AJR  Columns :     FIRST AMENDMENT WATCH    
From AJR,   January/February 2003

There They Go Again   

In the name of (surprise!) security, the government blocks access to public information.

By Jane Kirtley
Jane Kirtley (kirtl001@tc.umn.edu) is the Silha Professor of Media Ethics and Law at the University of Minnesota's School of Journalism and Mass Communications.     


The federal Freedom of Information Act has become another casualty of 9/11, and most Americans neither know nor care.

A little over a year after President Bush signed the sweeping USA Patriot Act, which granted unprecedented authority for the government to conduct electronic surveillance, Congress passed the equally bulky Homeland Security Act. Its 484 pages are chock-full of provisions ostensibly designed to increase our safety by facilitating information-sharing among federal and state agencies, as well as private industry, to help avert terrorist attacks. Specifically, it encourages companies to voluntarily cough up "critical infrastructure information," broadly defined to include any kind of material that relates to actual or potential threats to security.

One could hardly expect chemical and pharmaceutical manufacturers, or computer conglomerates and nuclear power plants, to share information about their vulnerabilities with the government without getting something in exchange.

No, it's not money.

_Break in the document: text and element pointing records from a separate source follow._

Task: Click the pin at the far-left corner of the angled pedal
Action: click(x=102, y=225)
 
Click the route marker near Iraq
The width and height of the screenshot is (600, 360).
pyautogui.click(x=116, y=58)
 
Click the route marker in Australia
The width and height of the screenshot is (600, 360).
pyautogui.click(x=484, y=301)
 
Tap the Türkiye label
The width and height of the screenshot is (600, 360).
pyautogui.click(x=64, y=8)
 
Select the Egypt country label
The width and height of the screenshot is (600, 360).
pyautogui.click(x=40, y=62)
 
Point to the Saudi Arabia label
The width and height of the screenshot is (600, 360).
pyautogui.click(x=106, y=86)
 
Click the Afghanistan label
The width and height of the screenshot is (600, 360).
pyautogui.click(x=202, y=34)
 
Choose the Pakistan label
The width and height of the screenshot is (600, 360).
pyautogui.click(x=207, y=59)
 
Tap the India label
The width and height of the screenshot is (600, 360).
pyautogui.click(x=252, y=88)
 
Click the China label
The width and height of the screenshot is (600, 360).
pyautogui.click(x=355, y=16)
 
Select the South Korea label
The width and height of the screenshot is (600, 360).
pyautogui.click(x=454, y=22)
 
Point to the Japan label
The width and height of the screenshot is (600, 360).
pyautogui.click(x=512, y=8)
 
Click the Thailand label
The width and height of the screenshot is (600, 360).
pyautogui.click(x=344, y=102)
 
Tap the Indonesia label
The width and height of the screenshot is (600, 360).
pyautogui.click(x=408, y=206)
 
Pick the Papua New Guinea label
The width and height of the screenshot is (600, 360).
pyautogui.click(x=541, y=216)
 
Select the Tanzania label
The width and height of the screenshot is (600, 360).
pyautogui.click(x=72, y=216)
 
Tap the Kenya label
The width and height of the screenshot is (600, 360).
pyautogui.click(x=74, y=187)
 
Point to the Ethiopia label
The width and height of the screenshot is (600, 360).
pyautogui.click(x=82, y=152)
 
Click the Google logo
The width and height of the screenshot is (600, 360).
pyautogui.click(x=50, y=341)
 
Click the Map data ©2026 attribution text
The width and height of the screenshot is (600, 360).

It's secrecy.

The lengthy wrangling over the homeland security legislation resulted in compromise language attempting to strike a balance between legitimate confidentiality provisions and the public's right to know. At the tail end of this debate, revisions were slipped into the House version. They gut the FOIA by exempting any critical infrastructure information that eventually finds its way to the new Department of Homeland Security, even if it is initially filed with another agency. Not only will the information itself be withheld from the public, but the identity of the company that submitted it will be secret as well.

In the event that the federal government decides to share the information with state or local authorities, they are sworn to secrecy, too. The Homeland Security Act explicitly says that state open-records laws can't be used to pry loose critical infrastructure information. And just to make sure that everything stays locked up tight, the act makes it a crime for a federal government employee to disclose this material to anyone who isn't authorized to receive it. That's you and me, and everybody else outside government.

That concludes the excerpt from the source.